56 As I understood the argument, the appellant submits that the Tribunal's failure to put more weight on these matters, or even decisive weight, indicates that it misconstrued the Regulations and, in particular, what constituted business activities.
57 I do not accept this argument. It does not recognise the particular issue the Tribunal was required to address which is whether the appellant had maintained direct and continuous involvement in the management of the business from day to day and in making decisions affecting the overall direction and performance of the business. I accept that to some extent this requirement may take its colour from the nature of the business, but the definition proceeds on the basis that there is a business which requires management and that the appellant is directly and continuously involved in the management of the business. The appellant was absent from Australia for five months of the first year of the relevant period. The business is to be a business carried out in Australia. Although it may be assumed that that does not necessarily mean that the appellant need be in Australia, the Tribunal rejected the accountant's evidence that when the appellant was overseas, she gave instructions "by emails and telephone calls on a daily basis". The Tribunal was entitled to reach that conclusion. The absence of any documentary evidence of communications between the appellant and the accountants, and any documentary evidence of the accountant's "liaising with suppliers, placing orders and co-ordinating shipments during the relevant 2 year period" was potent support for the Tribunal's finding.

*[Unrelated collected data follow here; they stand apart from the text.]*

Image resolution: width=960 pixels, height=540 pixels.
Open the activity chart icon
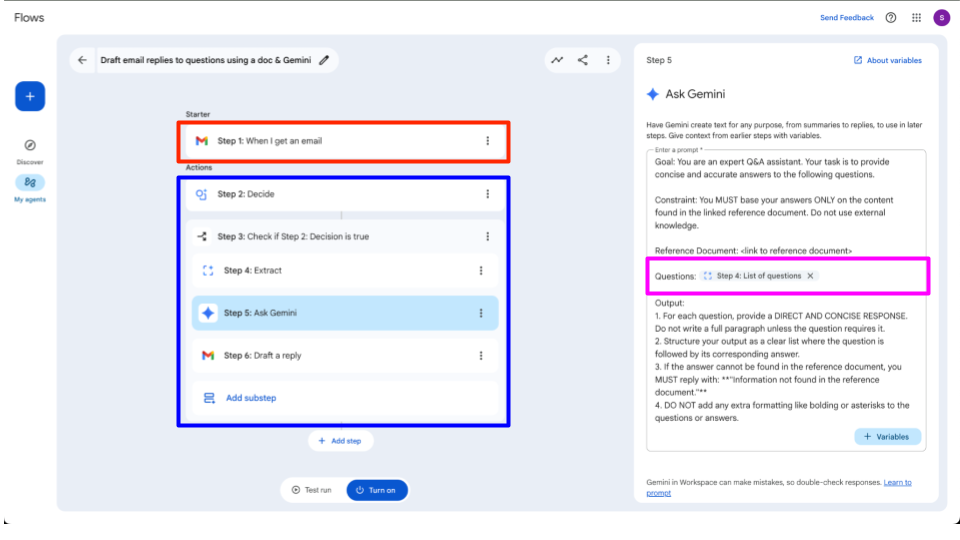click(557, 60)
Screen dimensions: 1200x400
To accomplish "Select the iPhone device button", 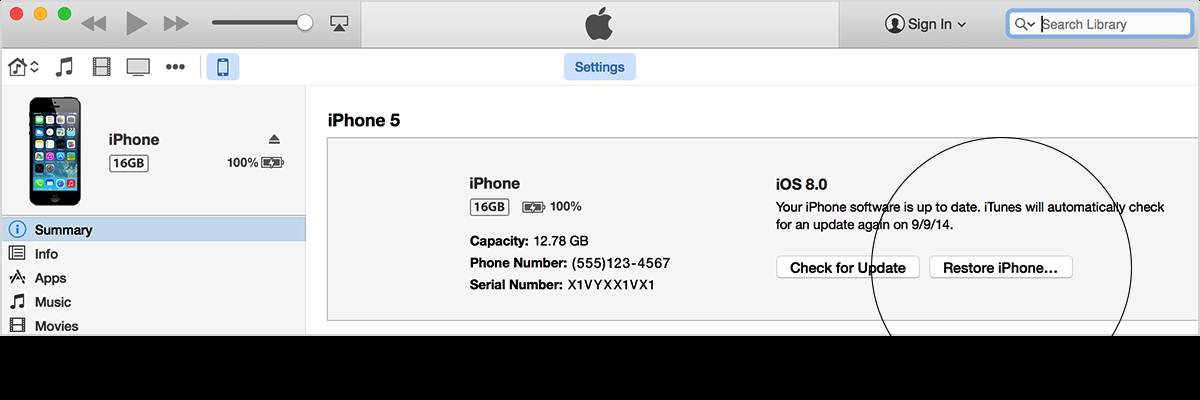I will [222, 67].
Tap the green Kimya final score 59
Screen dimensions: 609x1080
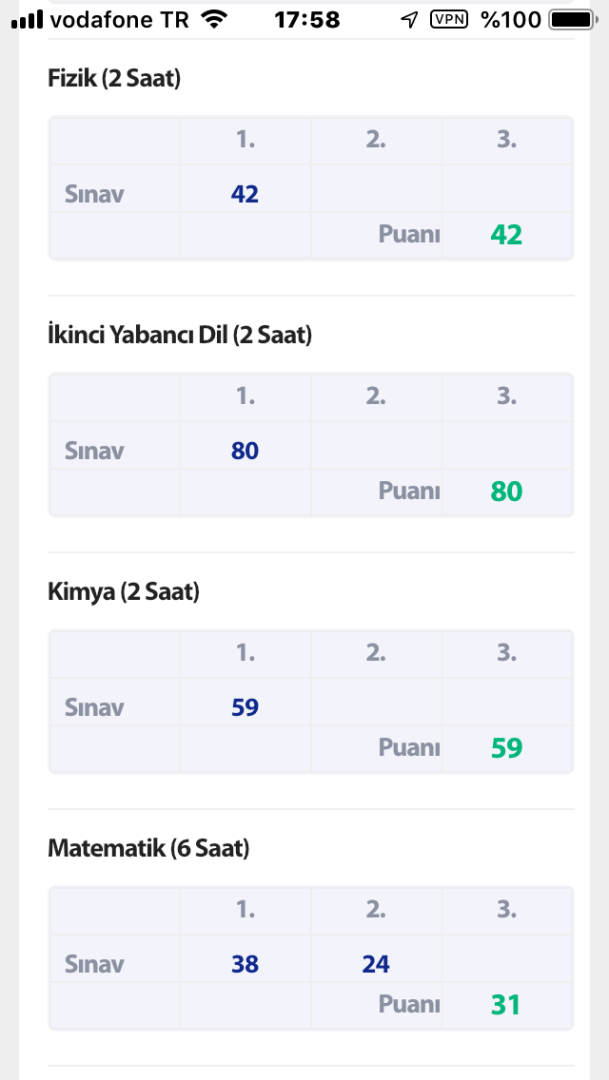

58 In my opinion, the Tribunal did not misconstrue the requirements of reg 1.11(1)(b). Nor did the Tribunal commit a jurisdictional error in applying the Regulation to the facts.
59 Strictly, I do not need to address the other basis for the Tribunal's decision, being that the business did not satisfy the definition of "qualifying business". The Tribunal based its conclusion on the absence of sales in five out of the eight quarters. I consider that that conclusion was reasonably open to the Tribunal. It is correct to proceed on the basis that the definition, in referring to an enterprise that is operated for the purpose of making profit through the provision of goods (emphasis added) and excluding passive investment, is referring to an active business of providing goods which it was open to the Tribunal to conclude that this business was not throughout the relevant period.